De grieven 1 en 2 falen. De grieven 3 en 4 hebben naast deze grieven geen zelfstandige betekenis, zodat deze grieven geen bespreking behoeven.
3.9.
Het voorgaande leidt tot de conclusie dat het hof de bestreden vonnissen zal bekrachtigen. Nu van vernietiging geen sprake is, is de vordering tot terugbetaling van hetgeen op grond daarvan reeds is voldaan, niet aan de orde. [appellant] zal als de in het ongelijk gestelde partij worden veroordeeld in de proceskosten in hoger beroep.
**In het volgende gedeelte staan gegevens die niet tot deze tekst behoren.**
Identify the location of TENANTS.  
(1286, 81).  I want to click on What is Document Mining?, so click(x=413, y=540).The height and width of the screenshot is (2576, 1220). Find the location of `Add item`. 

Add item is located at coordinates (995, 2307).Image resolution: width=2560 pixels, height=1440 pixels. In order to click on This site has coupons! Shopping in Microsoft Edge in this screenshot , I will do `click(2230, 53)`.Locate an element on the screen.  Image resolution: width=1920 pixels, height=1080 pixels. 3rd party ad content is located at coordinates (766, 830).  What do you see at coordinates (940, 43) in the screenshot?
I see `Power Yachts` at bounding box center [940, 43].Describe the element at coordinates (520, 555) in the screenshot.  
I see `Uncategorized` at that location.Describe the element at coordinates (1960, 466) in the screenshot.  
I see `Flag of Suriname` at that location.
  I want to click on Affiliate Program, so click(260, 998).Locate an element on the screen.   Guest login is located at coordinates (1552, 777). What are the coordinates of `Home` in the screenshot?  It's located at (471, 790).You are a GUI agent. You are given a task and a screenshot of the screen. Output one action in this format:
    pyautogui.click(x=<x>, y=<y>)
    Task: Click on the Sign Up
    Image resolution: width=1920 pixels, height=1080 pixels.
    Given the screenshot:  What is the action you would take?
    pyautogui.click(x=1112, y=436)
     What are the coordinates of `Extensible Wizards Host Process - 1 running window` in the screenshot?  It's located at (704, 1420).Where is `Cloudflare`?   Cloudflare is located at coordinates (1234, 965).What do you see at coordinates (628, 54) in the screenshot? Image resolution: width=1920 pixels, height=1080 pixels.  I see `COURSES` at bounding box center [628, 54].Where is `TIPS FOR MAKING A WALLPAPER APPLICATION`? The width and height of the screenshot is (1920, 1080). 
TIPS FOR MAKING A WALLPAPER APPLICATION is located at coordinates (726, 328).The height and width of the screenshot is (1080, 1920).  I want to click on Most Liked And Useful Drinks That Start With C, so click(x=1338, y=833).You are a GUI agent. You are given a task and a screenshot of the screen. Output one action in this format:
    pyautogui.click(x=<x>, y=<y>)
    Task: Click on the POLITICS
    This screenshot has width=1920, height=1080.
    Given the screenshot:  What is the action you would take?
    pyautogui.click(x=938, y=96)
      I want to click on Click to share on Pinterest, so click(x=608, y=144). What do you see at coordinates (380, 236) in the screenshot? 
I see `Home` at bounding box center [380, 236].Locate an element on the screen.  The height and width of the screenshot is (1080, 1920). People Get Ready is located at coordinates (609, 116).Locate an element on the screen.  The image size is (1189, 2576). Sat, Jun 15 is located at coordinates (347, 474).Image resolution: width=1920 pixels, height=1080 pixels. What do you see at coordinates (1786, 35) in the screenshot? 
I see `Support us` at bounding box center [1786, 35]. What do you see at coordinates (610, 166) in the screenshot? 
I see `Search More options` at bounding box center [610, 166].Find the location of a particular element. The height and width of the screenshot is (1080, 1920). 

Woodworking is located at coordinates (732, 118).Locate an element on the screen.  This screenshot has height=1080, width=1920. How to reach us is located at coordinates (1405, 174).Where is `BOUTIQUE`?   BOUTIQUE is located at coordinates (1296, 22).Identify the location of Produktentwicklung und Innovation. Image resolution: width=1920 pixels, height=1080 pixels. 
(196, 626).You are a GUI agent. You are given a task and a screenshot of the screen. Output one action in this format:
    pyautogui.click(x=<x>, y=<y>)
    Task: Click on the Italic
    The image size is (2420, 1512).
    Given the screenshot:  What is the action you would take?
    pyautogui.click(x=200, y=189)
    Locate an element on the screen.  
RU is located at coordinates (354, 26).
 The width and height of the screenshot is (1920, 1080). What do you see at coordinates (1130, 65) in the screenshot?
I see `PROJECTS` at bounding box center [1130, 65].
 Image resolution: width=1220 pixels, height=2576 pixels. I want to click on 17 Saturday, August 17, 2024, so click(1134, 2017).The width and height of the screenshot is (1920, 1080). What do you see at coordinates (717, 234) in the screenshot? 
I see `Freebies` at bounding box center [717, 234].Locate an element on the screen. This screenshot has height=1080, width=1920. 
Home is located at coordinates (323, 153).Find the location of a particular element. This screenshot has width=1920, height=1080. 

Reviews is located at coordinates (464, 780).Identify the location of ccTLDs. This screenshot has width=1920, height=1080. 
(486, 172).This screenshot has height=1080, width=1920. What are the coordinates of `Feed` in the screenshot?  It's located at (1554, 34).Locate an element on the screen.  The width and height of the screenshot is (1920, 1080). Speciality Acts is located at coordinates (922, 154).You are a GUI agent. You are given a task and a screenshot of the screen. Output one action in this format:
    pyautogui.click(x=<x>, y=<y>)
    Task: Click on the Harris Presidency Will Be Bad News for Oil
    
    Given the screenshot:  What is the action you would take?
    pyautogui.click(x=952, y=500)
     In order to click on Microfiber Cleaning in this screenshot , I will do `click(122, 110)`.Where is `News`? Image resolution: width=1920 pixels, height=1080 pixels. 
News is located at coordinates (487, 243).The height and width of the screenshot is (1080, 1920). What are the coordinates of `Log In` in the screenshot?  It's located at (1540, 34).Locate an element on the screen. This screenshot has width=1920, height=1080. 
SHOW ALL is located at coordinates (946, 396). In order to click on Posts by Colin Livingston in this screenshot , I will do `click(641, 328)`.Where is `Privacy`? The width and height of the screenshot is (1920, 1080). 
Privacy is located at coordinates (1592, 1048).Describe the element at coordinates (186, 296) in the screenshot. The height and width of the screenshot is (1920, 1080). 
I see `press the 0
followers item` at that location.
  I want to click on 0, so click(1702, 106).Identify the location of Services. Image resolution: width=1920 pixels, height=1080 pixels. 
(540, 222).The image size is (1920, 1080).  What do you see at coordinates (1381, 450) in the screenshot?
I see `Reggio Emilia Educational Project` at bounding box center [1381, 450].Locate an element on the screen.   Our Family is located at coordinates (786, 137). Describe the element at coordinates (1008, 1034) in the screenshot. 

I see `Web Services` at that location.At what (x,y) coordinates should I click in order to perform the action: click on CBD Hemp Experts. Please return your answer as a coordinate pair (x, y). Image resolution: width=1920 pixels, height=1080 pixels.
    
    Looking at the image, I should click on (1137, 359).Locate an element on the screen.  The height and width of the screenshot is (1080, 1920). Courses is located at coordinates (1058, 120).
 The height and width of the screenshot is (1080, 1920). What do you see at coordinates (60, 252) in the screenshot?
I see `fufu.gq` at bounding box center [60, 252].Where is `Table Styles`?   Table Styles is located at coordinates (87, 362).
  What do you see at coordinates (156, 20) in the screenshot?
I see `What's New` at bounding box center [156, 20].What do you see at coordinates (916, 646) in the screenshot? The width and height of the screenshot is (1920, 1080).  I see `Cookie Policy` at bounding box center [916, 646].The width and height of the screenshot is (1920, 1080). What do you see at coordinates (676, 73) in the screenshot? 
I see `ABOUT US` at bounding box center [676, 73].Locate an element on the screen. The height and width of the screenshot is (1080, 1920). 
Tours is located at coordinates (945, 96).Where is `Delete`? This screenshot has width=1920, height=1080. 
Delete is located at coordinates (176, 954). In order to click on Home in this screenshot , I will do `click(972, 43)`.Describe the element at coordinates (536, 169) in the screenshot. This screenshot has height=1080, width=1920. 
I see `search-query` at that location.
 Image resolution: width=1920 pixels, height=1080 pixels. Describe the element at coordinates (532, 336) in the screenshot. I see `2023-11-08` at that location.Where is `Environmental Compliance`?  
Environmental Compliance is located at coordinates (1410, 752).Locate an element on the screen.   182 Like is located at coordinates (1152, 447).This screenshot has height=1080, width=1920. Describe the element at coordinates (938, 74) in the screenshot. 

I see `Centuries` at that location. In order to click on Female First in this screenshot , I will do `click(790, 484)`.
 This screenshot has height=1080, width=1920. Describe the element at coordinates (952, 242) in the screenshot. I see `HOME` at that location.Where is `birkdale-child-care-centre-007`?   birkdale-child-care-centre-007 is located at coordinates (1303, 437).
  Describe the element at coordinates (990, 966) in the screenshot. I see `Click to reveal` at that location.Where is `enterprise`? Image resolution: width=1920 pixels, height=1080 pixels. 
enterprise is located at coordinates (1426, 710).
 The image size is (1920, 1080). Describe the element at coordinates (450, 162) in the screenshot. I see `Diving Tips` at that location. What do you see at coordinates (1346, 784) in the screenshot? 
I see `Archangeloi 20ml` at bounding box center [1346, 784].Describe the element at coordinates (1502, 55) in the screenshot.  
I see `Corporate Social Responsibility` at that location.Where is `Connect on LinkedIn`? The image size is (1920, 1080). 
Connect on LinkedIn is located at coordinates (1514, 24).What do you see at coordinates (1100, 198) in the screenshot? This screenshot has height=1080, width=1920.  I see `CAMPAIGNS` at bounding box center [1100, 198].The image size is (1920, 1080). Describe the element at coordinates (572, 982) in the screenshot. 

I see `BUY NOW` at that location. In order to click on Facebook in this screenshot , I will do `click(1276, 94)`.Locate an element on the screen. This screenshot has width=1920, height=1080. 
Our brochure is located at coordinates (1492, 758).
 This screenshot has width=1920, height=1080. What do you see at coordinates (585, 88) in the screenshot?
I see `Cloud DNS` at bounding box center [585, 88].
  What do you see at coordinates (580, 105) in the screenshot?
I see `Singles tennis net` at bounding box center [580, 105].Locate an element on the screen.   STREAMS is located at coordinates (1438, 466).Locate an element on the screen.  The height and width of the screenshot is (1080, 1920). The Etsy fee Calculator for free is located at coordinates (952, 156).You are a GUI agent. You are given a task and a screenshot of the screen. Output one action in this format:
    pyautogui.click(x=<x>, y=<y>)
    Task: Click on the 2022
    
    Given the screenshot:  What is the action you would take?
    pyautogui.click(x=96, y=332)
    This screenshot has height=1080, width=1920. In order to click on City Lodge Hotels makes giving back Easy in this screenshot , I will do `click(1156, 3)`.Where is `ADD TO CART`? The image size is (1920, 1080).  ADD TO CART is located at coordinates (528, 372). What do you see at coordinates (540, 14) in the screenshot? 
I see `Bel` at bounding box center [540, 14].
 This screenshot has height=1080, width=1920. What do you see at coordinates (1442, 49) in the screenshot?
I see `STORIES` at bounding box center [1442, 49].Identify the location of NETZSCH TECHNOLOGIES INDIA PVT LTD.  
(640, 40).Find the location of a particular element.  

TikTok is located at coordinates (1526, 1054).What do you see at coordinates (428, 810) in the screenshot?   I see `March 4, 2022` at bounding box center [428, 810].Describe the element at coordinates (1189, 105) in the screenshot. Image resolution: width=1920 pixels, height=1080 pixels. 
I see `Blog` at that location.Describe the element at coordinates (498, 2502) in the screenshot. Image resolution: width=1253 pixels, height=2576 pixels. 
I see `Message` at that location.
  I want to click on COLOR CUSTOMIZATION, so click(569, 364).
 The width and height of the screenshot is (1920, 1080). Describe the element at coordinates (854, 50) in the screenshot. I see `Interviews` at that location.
Omdat [geintimeerden c.s.] niet is verschenen zullen deze op nihil worden begroot.

4.De uitspraak

Het hof:
bekrachtigt de vonnissen waarvan beroep;
veroordeelt [appellant] in de proceskosten van het hoger beroep en begroot die kosten tot op heden aan de zijde van [geintimeerden c.s.] op nihil.
Dit arrest is gewezen door mrs. H.A.W. Vermeulen, A.J. Henzen en T. Mellema-Kranenburg en is in het openbaar uitgesproken door de rolraadsheer op 21 januari 2020.